*Provided material*
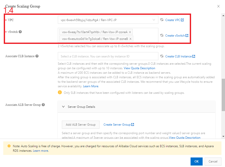Click Associate ALB Server Group help icon

(x=43, y=105)
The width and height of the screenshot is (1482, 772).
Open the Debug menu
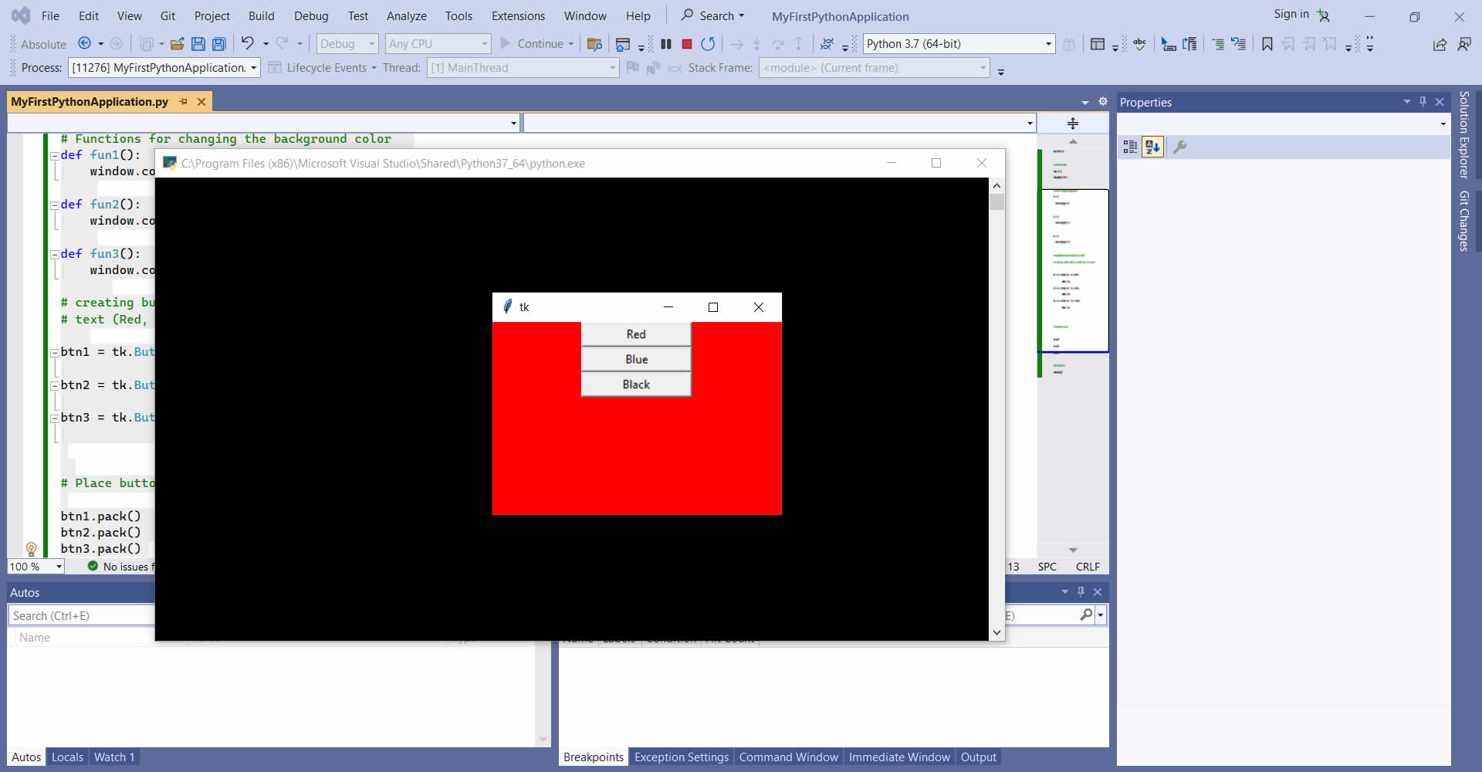pos(310,15)
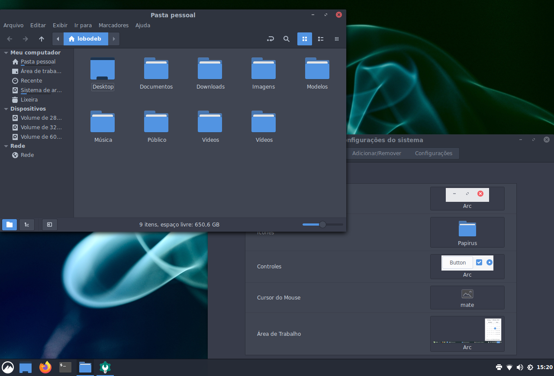Launch Firefox from the taskbar
Image resolution: width=554 pixels, height=376 pixels.
[45, 367]
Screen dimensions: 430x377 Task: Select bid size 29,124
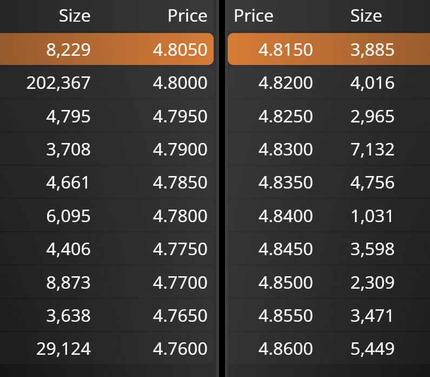point(63,349)
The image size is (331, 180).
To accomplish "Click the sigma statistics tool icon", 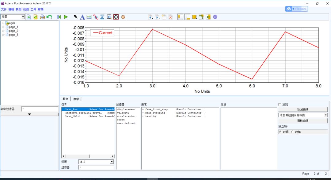I will click(102, 17).
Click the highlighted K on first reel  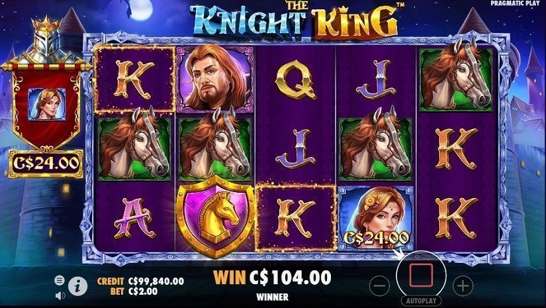point(134,79)
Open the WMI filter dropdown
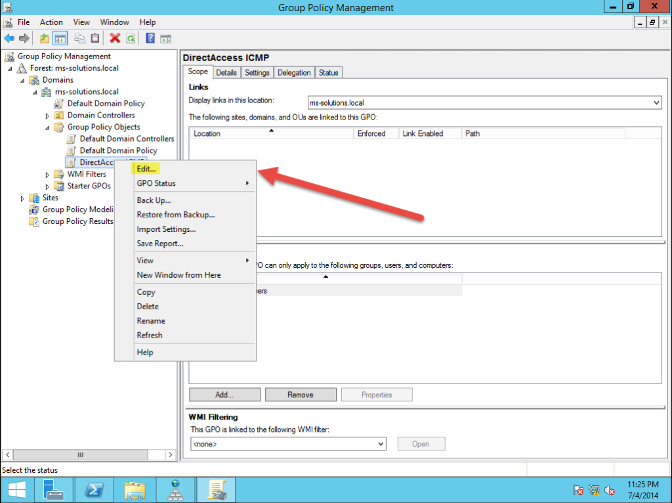This screenshot has height=503, width=672. (381, 444)
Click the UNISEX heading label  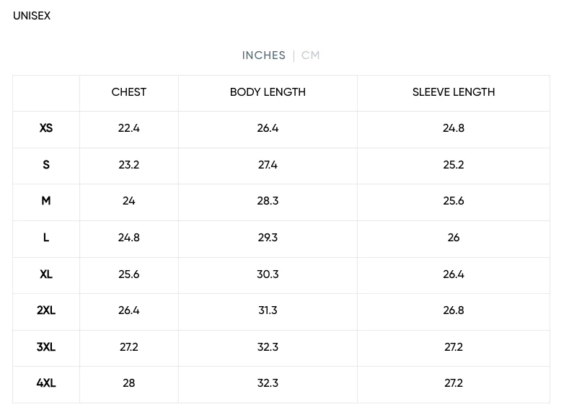(32, 16)
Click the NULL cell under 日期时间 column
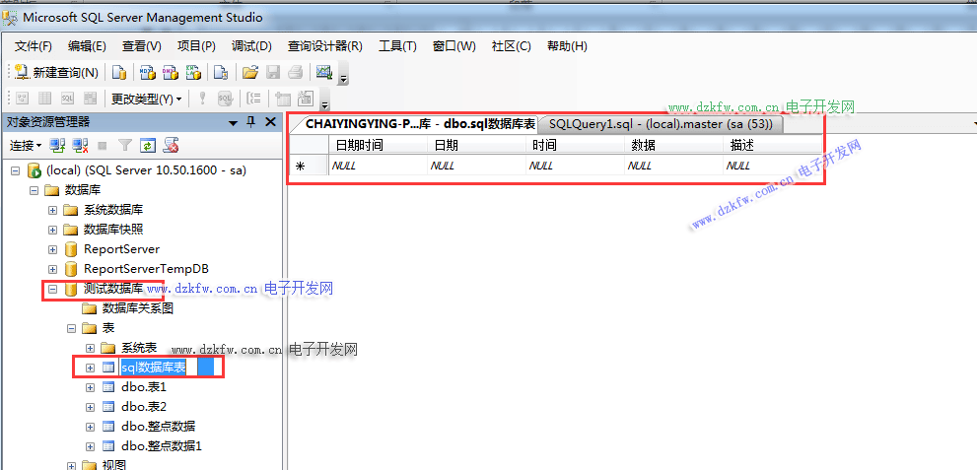Screen dimensions: 977x470 pyautogui.click(x=378, y=167)
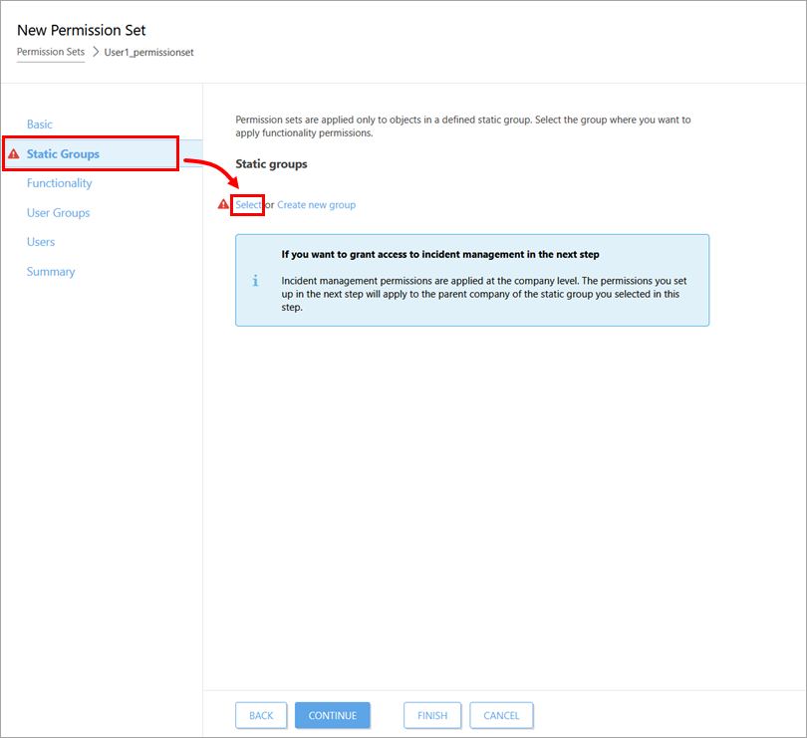The width and height of the screenshot is (807, 738).
Task: Open the Basic section
Action: click(x=40, y=124)
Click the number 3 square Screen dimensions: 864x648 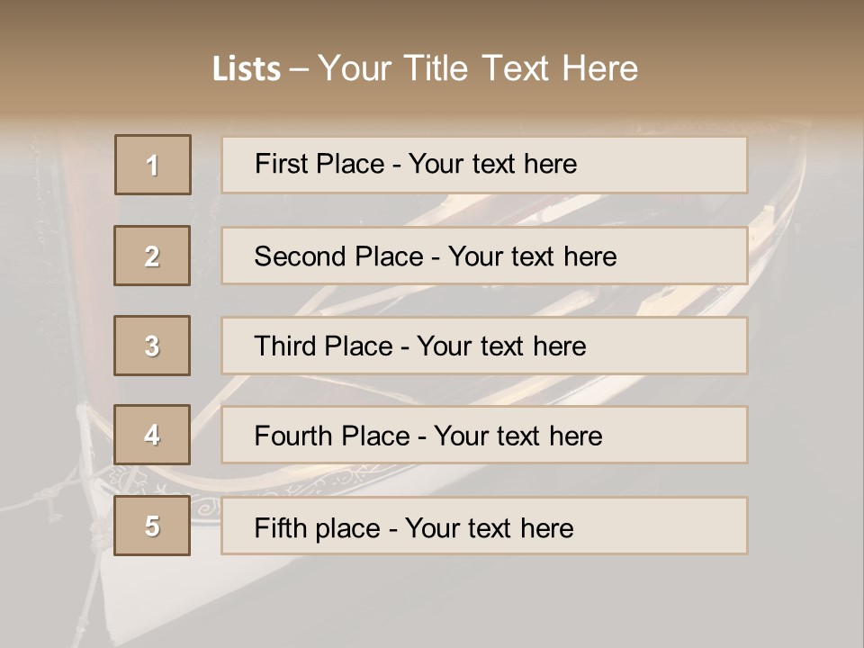(152, 346)
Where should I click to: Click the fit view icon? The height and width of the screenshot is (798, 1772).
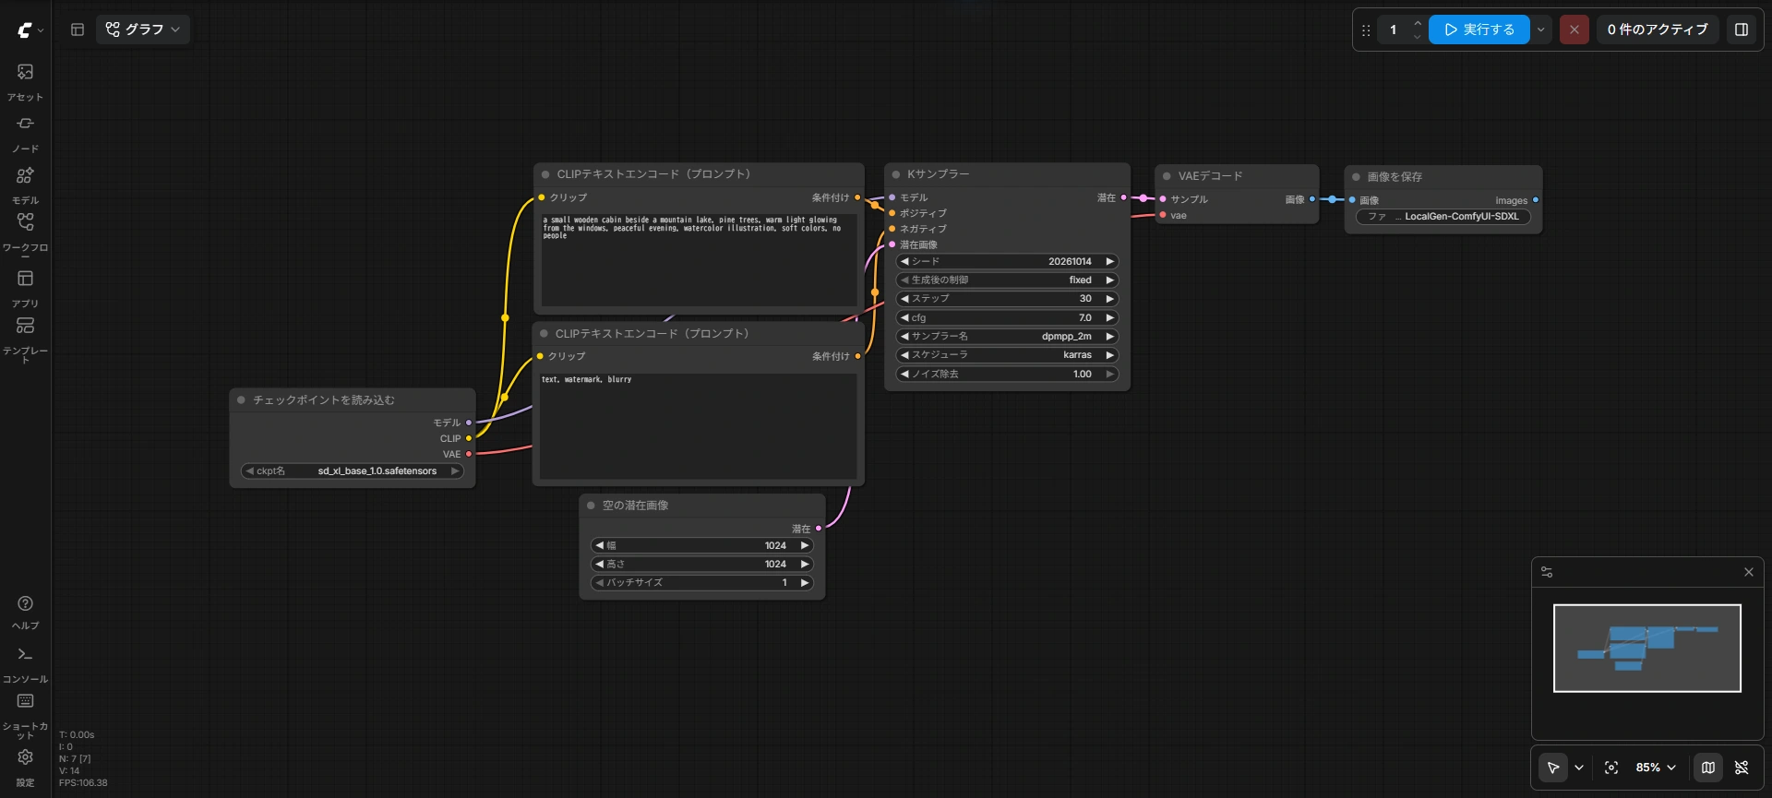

*What to work on*
What is needed is an exact copy of the lines above from the one with "Open the Debug menu" to the one with "The image size is (331, 180).", both ends kept, and nothing more; please leave the pictures out.

*Solution for this problem*
Open the Debug menu
pos(310,15)
Launch Firefox from the taskbar
Image resolution: width=554 pixels, height=376 pixels.
[45, 367]
Screen dimensions: 430x377 Task: Select bid size 29,124
point(63,349)
The image size is (331, 180).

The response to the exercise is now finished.